The measure took the country by surprise. The President's secret had been well kept, and for once rumor had not forerun execution. Doubtless the reader expects now to hear that one immediate effect was the conciliation of all those who had been so long reproaching Mr. Lincoln for his delay in taking this step. It would seem right and natural that the emancipationists should have rallied with generous ardor to sustain him. They did not. They remained just as dissatisfied and distrustful towards him as ever. Some said that he had been
forced into this policy, some that he had drifted with the tide of events, some that he had waited for popular opinion at the North to give him the cue, instead of himself guiding that opinion.
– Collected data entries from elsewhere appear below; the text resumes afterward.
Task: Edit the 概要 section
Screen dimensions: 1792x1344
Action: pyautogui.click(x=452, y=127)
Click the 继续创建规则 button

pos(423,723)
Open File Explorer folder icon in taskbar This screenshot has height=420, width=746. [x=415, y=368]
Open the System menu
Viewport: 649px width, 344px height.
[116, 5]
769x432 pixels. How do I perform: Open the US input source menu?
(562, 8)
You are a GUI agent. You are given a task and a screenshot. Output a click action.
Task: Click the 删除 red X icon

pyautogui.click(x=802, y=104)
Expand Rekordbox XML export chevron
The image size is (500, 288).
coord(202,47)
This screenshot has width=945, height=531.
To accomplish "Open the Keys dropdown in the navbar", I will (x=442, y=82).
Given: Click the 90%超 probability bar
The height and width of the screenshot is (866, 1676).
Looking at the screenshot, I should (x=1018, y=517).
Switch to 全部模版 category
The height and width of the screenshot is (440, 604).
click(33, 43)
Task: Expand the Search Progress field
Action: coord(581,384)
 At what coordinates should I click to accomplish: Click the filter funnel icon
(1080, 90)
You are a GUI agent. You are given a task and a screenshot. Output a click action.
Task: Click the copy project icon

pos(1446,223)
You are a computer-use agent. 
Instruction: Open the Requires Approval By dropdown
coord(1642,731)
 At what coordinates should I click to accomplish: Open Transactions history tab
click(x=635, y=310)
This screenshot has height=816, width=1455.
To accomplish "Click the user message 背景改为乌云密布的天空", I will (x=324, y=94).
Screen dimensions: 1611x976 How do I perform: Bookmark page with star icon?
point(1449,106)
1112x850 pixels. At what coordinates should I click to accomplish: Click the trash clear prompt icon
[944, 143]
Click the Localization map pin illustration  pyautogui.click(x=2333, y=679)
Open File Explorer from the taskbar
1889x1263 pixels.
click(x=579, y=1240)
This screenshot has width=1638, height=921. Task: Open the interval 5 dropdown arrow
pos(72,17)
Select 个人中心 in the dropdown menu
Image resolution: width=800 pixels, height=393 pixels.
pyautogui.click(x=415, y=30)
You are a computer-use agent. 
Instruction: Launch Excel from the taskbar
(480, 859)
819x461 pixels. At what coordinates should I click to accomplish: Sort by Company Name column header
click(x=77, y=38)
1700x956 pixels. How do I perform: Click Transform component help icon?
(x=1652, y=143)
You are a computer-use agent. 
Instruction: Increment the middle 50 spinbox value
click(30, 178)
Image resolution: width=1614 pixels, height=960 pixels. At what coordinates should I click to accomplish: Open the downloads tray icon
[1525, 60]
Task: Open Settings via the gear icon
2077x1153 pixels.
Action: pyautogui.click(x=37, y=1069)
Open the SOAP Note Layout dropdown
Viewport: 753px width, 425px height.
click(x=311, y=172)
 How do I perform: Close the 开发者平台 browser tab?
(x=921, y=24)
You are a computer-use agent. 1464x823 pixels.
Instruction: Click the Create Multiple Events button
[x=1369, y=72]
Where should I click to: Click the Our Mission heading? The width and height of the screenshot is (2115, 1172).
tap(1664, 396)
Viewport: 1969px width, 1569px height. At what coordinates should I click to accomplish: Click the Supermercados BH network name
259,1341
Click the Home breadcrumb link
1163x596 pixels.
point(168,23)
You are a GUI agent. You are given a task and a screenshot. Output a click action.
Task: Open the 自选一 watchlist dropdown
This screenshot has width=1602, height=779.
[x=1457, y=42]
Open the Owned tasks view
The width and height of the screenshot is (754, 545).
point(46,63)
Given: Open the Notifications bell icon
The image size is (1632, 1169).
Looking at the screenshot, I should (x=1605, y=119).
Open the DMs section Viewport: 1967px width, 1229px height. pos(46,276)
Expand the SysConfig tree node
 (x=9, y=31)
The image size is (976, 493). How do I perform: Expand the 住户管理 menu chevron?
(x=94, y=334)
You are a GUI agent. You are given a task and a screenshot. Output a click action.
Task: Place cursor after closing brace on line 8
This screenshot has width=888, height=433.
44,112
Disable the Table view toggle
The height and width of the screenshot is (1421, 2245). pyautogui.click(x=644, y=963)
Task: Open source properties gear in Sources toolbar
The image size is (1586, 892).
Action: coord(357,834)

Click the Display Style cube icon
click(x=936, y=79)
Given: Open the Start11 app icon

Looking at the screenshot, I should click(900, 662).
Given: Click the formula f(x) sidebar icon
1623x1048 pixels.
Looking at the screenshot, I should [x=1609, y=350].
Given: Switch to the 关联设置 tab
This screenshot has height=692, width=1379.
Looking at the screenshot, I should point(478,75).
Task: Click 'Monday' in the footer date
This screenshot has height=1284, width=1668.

To show that he was false to the responsibility of a ruler, there were those who cited against him his own modest words: "I claim not to have controlled events, but confess plainly that events have controlled me." Others, however, put upon this language the more kindly and more honest interpretation, that Mr. Lincoln appreciated that both President and people were moved by the drift of events, which in turn received their own impulse from an agency higher than human and to which they must obediently yield. But whatever ingenious excuses were devised by extremists for condemning the man who had done the act, the Republican party faithfully supported the act itself. In the middle of December the House passed a resolution ratifying the President's policy as "well adapted to hasten the restoration of peace," and "well chosen as a war measure."